In it, the suspect allegedly detailed how he had been radicalized by reading the online message board 4chan and described himself as a White supremacist, fascist and anti-Semite. He subscribed to a “great replacement” theory, or the false belief that White Americans are being “replaced” by people of other races. Once a fringe idea, replacement theory has recently become a talking point for Fox News’ host Tucker Carlson as well as other prominent conservatives.
The suspect also wrote he was inspired by the 2019 mass killing at two mosques in Christchurch, New Zealand, in which the gunman similarly wrote a lengthy document and livestreamed the attack.
The Buffalo suspect wrote he began seriously planning the attack in January. The document’s author also writes that he targeted this Buffalo neighborhood because it’s in a ZIP code that “has the highest Black percentage that is close enough to where I live.”
Indeed, the ZIP code that includes the store, 14208, is 78% Black, the highest percentage of Black population of any ZIP code in upstate New York, according to the US Census Bureau’s 2020 American Community Survey. The shooting suspect is from the town of Conklin, New York, a three-and-a-half-hour drive from Buffalo near the Pennsylvania border.
The document also states the suspect bought the main gun he used, a Bushmaster XM-15, from a gun store before “illegally modifying it.”
“We are obviously going through (the document) with a fine-toothed comb and reviewing that for all evidence,” prosecutor Flynn told CNN.
Suspect made ‘ominous’ threat last year
A year ago, the suspect landed on the radar of police as a student at Susquehanna Valley High School, officials said.

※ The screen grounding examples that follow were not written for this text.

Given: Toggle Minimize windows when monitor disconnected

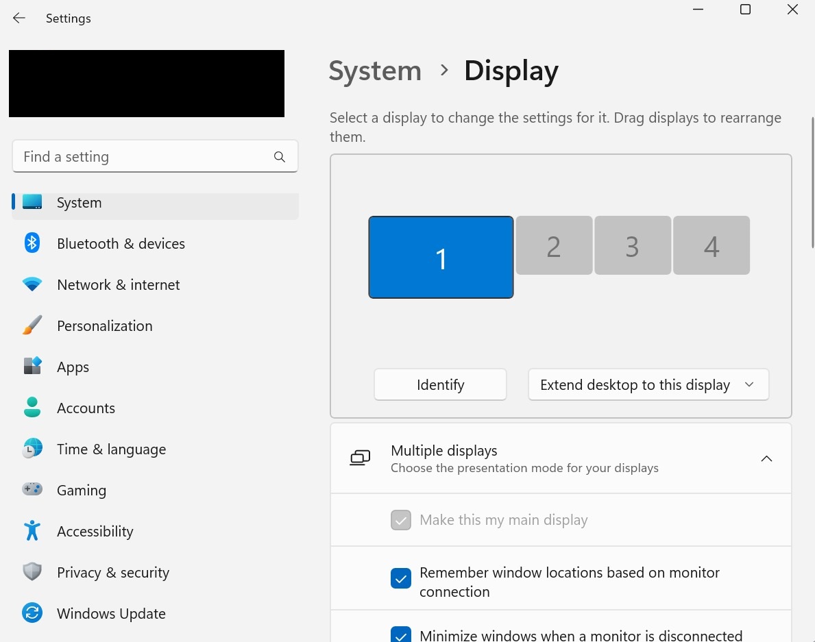Looking at the screenshot, I should tap(401, 636).
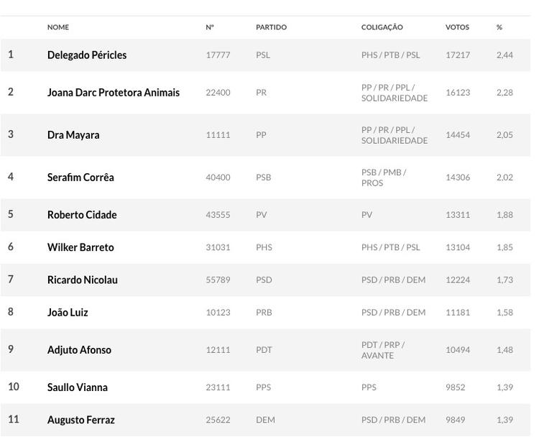Screen dimensions: 539x437
Task: Click the PSB / PMB / PROS coalition cell
Action: click(384, 178)
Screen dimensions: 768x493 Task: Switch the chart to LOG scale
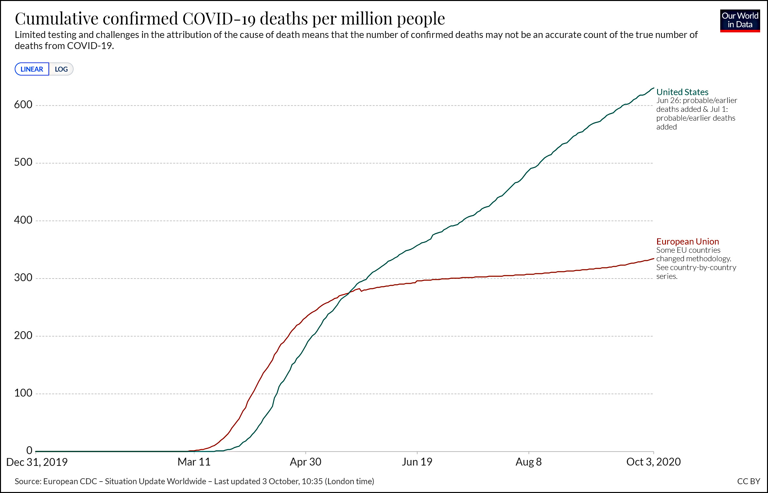coord(61,69)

He made an “ominous” reference to murder-suicide through a virtual learning platform in June, the Susquehanna Valley Central School District said Monday. Though the threat was not specific and did not involve other students, the instructor immediately informed an administrator who escalated the matter to New York State Police, a spokesperson told CNN, adding the law limits what more school officials can say.

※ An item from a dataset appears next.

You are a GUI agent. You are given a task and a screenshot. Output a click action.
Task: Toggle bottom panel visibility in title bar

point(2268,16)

Concern arose after the suspect turned in a high school project about murder-suicides, leading to a state police investigation, said Garcia, the sheriff.
“The state police arrived at his house at that point last year,” he said. “He stayed at a facility — I’m not sure if it was a hospital or a mental health facility — for a day and a half.”
State police investigated an unnamed 17-year-old student who had made “a threatening statement” in June at the high school, they confirmed. The student was taken into custody and to a hospital for a mental health evaluation.
It was not the sort of involuntary commitment that would have precluded the suspect from purchasing a weapon, state police spokesperson Beau Duffy said.